AB: Das nimmt zwei unterschiedliche Entwicklungen der letzten Jahrzehnte auf. Zum einen die gesellschaftliche Flexibilisierung, die dem Diktum des Neoliberalismus folgt und zu prekären Lebenssituationen führt. Zum anderen die neuen Lebensstile – die jedoch gewiss auch in Verhältnis zu Ersterem stehen. In beiden Fällen wird  die Trennung von Wohnen und Arbeiten, wie sie die Moderne eingeführt hat, immer weniger haltbar. Die Standardwohnung „2 Zimmer, Küche, Diele, Bad“ für die Kernfamilie wird als Ideal hinfällig. Wir, als planende Architekt*innen, übersehen häufig  den Umstand, dass Normen stark sozial gedacht sind.

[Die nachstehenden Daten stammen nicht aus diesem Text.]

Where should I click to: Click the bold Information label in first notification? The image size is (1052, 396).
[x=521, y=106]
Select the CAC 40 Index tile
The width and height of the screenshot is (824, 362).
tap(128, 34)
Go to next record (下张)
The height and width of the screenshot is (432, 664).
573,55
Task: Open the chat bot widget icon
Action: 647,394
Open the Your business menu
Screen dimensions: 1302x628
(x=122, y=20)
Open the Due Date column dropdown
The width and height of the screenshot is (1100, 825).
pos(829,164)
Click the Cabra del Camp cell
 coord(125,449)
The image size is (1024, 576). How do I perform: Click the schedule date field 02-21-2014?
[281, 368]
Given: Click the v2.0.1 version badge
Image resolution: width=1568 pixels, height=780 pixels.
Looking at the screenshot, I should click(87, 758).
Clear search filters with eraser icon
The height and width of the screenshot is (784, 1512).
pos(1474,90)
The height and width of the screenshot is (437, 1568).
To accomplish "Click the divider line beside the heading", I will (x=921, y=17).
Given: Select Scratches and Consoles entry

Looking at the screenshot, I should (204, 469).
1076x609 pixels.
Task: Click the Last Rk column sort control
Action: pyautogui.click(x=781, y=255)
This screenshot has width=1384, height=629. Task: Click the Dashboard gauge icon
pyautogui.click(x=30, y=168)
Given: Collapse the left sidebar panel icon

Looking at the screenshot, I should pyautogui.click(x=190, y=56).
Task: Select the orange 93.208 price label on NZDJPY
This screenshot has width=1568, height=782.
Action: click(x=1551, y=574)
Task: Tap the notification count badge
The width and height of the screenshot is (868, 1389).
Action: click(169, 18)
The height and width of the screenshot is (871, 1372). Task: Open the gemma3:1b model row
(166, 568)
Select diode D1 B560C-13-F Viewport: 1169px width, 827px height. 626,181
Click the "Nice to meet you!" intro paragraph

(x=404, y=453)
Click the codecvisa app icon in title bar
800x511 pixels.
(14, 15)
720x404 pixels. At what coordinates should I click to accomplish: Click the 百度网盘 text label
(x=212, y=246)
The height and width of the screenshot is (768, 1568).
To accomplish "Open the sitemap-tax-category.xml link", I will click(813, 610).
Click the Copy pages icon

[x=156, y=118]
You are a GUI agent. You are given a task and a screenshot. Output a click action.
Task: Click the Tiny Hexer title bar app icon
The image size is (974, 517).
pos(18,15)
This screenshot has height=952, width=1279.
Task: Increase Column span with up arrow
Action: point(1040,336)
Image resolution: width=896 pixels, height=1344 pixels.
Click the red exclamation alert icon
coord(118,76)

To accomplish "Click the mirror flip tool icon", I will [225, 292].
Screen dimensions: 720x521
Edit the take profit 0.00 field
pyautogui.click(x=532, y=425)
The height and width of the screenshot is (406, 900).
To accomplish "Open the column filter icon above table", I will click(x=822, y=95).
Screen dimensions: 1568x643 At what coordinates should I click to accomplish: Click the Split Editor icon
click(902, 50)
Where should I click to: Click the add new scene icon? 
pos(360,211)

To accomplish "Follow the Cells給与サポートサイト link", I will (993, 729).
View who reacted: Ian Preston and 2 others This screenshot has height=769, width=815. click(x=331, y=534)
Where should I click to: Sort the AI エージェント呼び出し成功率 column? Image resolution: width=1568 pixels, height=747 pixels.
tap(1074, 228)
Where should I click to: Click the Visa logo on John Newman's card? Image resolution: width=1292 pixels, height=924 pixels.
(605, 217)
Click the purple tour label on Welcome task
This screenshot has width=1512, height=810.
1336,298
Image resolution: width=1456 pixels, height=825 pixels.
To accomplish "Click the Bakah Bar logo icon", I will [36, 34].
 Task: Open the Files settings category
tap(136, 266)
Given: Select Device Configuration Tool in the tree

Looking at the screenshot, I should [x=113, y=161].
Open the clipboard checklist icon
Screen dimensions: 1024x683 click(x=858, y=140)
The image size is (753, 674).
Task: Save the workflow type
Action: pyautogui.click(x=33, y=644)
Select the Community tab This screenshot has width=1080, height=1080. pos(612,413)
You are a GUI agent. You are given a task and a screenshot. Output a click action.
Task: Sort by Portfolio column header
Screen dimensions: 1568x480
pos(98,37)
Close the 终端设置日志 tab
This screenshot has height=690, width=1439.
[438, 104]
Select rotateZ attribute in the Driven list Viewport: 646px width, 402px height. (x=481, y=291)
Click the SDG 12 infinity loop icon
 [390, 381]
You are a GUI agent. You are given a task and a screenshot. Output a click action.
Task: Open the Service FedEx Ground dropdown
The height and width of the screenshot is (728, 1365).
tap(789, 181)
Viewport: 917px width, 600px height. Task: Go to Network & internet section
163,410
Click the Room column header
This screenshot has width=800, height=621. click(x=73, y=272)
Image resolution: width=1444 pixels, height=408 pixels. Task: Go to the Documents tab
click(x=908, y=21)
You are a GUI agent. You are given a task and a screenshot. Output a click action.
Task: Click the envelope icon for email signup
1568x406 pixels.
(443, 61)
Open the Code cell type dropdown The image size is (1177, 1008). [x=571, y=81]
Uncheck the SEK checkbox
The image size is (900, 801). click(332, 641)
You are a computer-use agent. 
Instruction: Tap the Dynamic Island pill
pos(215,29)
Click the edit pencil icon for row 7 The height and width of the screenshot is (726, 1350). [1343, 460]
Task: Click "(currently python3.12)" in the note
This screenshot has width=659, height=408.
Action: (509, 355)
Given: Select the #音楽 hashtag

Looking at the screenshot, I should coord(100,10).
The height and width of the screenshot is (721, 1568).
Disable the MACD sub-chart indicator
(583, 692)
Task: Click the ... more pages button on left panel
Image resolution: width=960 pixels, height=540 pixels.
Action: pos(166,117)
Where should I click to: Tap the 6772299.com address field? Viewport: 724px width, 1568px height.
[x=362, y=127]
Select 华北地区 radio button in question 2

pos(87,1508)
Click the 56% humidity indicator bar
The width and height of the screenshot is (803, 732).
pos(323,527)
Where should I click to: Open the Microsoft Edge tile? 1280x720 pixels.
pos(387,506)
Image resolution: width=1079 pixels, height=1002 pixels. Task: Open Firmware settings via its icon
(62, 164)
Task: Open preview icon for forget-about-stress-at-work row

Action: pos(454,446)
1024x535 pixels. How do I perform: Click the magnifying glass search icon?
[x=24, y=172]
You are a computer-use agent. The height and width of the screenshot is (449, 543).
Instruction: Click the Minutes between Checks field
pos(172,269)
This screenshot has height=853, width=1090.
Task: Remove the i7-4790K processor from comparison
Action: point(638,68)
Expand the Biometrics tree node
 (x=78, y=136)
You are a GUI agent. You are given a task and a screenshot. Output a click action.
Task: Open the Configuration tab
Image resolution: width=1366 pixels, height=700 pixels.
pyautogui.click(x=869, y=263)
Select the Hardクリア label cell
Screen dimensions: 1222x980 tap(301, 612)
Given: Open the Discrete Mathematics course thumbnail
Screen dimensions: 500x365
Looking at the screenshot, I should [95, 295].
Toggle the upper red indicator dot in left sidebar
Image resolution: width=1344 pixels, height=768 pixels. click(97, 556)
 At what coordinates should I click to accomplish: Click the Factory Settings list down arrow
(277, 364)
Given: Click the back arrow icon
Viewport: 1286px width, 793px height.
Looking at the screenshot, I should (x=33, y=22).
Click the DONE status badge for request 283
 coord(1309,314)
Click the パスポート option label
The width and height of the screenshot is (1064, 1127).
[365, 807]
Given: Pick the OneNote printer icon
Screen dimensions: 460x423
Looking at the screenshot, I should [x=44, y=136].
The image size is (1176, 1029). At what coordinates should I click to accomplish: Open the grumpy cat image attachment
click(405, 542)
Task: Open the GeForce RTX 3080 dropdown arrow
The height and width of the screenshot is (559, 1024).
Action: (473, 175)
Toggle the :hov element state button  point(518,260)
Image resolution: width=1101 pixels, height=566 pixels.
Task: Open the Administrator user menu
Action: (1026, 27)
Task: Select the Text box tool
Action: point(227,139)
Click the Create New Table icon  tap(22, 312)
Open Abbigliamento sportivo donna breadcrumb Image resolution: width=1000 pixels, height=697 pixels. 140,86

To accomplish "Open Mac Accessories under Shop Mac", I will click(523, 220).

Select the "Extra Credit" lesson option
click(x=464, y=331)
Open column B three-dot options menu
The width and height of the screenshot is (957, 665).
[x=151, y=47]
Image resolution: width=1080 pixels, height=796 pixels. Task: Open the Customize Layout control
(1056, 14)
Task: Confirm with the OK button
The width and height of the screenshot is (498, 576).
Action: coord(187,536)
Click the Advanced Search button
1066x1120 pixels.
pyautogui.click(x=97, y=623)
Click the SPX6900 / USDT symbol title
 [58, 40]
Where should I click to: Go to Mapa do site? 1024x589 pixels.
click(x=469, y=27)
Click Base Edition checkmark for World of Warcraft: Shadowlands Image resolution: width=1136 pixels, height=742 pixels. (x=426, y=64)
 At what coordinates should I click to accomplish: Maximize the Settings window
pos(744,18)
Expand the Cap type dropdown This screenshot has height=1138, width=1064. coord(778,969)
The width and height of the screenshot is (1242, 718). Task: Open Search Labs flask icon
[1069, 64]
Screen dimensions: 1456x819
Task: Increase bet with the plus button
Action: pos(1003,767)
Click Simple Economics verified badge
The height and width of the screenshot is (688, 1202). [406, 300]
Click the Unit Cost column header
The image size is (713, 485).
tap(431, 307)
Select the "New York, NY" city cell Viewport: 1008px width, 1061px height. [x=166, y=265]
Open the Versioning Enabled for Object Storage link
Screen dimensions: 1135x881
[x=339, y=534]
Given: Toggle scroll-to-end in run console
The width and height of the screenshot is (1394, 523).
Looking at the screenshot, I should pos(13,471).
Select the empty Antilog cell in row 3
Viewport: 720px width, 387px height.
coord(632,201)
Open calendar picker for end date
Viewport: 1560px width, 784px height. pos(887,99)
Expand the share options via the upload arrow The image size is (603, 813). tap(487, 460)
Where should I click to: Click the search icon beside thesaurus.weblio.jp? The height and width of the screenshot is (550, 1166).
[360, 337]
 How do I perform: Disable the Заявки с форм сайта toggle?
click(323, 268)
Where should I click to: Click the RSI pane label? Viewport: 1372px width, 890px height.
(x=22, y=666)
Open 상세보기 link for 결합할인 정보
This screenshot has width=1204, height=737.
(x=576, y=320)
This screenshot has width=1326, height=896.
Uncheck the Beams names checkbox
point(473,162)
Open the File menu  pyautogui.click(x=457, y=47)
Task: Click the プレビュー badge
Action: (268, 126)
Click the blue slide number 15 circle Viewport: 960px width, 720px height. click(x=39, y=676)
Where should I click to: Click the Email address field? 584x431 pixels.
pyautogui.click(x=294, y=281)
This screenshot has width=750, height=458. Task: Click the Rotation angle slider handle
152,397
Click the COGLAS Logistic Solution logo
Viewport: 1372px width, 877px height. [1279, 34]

Dies drückt sich in der Gesetzgebung darin aus, was förderungswürdig ist und was nicht. So kann bei Arbeitsräumen die Mehrwertsteuer optiert werden, während Wohnraum nach wie vor als Endform einer Investition gedacht wird. Was zur Folge hat, dass ein Wohngebäude grundsätzlich 19 Prozent teurer ist als ein Produktionsgebäude. Ohne dass es explizit formuliert würde, wird damit die gesellschaftliche Norm zum Ausdruck gebracht, dass Wohnen per se nicht produktiv ist. Gefördert wird entweder Wohnen oder Arbeiten – ein Sowohl-als-auch ist in der Norm nicht angelegt. Mehr noch führt die Kodifizierung bestimmter Nutzungsformen und sozialer Praktiken zu Homogenisierungseffekten, wie wir sie alle beobachten und erleben können.  An dieser Stelle setzt unser Entwurf an: Mit dem Terrassenhaus versuchen wir – und da nehmen wir schon fast eine altmodische Position ein – über die Architektur Heterogenität zu befördern.